** Passage to read **

★ ★ ★ ★ ★

# J fuses installed ahead of service panels



## KAD (Mar 11, 2011)

My bosses boss talked to an "engineer" about arc flash and ways to lower the arc flash rating of the service panels in this plant. He is all hepped up about installing "J" fuses before each panel. I'm no engineer so I talked to a local one at another plant. He thought that doing this with the panels would violate the tap rule in the NEC but he wasn't sure. I would sure like to put the kabash to this idea mainly because we have about 20 panels in the plant but also to tell my bosses boss he is all wet.

THK
mrelectrode


----------



## Big John (May 23, 2010)

I'm not seeing how the addition of fuses would violate a tap rule. How are these panels currently connected, are they MPBs that are fed by feeder taps? 

And to clarify, are these all actually service panels, or was that a mistype?


----------



## BBQ (Nov 16, 2010)

★ ★ ★ ★ ★

** To be done **
a) Duplicate the part of the forum thread on J fuses ahead of service panels that begins at the words "I'm not seeing" and stops after the words "(Nov 16, 2010)".
b) Write the next part of the forum thread on J fuses ahead of service panels, picking up after its last line.

★ ★ ★ ★ ★

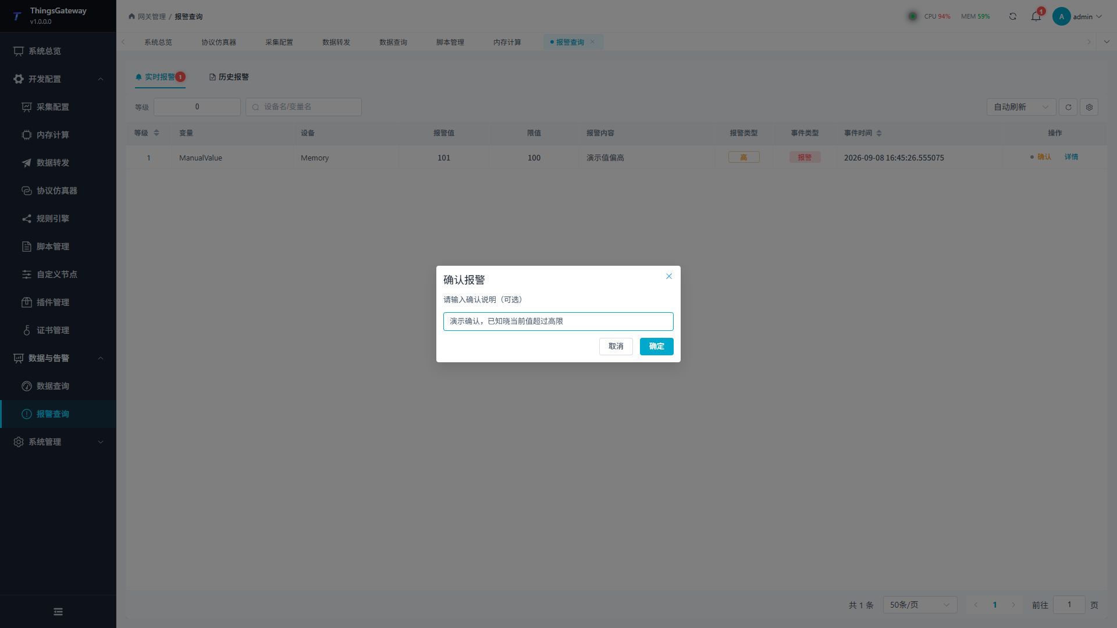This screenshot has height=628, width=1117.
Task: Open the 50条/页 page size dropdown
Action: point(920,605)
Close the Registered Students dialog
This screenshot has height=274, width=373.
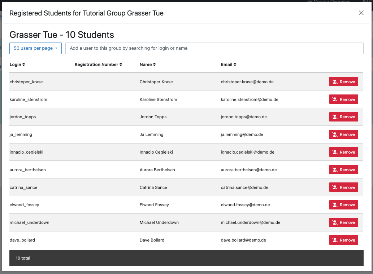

★ ★ ★ ★ ★

** Answers to the exercise **
a)
I'm not seeing how the addition of fuses would violate a tap rule. How are these panels currently connected, are they MPBs that are fed by feeder taps? 

And to clarify, are these all actually service panels, or was that a mistype?


----------



## BBQ (Nov 16, 2010)

b)
To put fuses ahead of existing service panels would require a new disconnecting means that would have to become the new service disconnecting means and the existing service gear would have to be reconfigured as 'sub-panels' meaning isolated neutrals, removal of the bonding jumpers and moving any GECs to the new disconnects.


----------



## KAD (Mar 11, 2011)

Big John, thanks and yes, I'm talking about 20 plus service panels. I guess "J" fuses are quick acting to minimize arc flash.

BBQ thanks, I would have the "J" fuses in lockable disconects, so I would have to reclasify these service panels.


----------



## JRaef (Mar 23, 2009)

KAD said:


> Big John, thanks and yes, I'm talking about 20 plus service panels. I guess "J" fuses are quick acting to minimize arc flash.
> 
> BBQ thanks, I would have the "J" fuses in lockable disconects, so I would have to reclasify these service panels.


It's a legitimate strategy for reducing the Available Fault Current going into the panels, IF it is done by *and stamped by a PE* that knows what all the issues and ramifications are. The only other way would be to change out the transformers feeding them to have a higher impedance.


----------



## 99cents (Aug 20, 2012)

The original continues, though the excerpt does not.